Hybrid work has become a defining transformation in contemporary business administration, reshaping how employees experience connection, identity, and belonging in digitally mediated environments. Within organizational research, increasing attention has been given to understanding how individuals construct meaning and adapt to hybrid work, yet much of the existing literature remains dominated by functional and quantitative perspectives. However, little is known about how employees experience hybrid work as a lived phenomenon and how they interpret its emotional and existential dimensions. This study employs a hermeneutic phenomenological approach to explore the lived experiences of employees in multinational corporations, revealing how they navigate the paradoxes of autonomy and surveillance, connection and isolation, and belonging and fragmentation.
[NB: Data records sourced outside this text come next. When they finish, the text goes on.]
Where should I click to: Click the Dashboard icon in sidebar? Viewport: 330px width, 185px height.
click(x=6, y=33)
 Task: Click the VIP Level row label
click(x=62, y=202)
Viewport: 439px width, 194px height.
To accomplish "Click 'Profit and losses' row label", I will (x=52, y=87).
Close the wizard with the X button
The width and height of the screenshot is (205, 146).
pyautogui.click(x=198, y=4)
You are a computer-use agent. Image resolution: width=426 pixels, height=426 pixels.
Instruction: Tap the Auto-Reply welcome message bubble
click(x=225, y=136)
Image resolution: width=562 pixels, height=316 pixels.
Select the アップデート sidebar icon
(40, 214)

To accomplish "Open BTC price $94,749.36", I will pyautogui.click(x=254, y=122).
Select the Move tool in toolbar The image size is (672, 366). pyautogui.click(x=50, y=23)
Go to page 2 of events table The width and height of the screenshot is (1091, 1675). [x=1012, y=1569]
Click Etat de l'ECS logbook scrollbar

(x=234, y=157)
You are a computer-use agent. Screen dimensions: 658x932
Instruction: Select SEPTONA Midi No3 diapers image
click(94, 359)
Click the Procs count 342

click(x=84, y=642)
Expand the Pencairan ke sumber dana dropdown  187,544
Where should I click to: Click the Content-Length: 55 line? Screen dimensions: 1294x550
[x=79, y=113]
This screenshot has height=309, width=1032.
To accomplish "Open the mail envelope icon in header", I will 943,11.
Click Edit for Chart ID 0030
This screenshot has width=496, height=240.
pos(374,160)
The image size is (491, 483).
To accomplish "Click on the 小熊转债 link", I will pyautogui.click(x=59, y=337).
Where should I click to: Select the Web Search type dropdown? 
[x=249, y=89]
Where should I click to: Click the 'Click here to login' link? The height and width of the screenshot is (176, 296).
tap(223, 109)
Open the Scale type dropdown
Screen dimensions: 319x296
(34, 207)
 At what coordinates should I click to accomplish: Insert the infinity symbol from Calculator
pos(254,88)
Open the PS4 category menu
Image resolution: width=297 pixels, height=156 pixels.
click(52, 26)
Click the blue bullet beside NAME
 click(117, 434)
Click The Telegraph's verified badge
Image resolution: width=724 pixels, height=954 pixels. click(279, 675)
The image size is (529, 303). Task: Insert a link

Data were collected through semi-structured in-depth interviews with twelve participants and analyzed using Interpretative Phenomenological Analysis (IPA), yielding three core themes: negotiating connection and isolation, redefining professional identity, and reconstructing organizational belonging. To strengthen methodological rigor, this study explicitly applied systematic IPA procedures—including iterative coding, reflexive memoing, and cross-case thematic convergence—to ensure analytic transparency and trustworthiness. The findings demonstrate that hybrid work transforms the meaning of “being at work” by prompting individuals to renegotiate visibility, authenticity, and relational trust within fluid digital-physical spaces. Practically, the results offer insights for organizations to design hybrid work policies that foster relational trust, support employee well-being, and encourage authentic engagement across digital and physical settings. This study is limited by its small, non-random sample and single-industry focus, which may constrain transferability; future research should expand across sectors, incorporate cross-cultural samples, or adopt longitudinal designs to capture evolving interpretations of hybrid work.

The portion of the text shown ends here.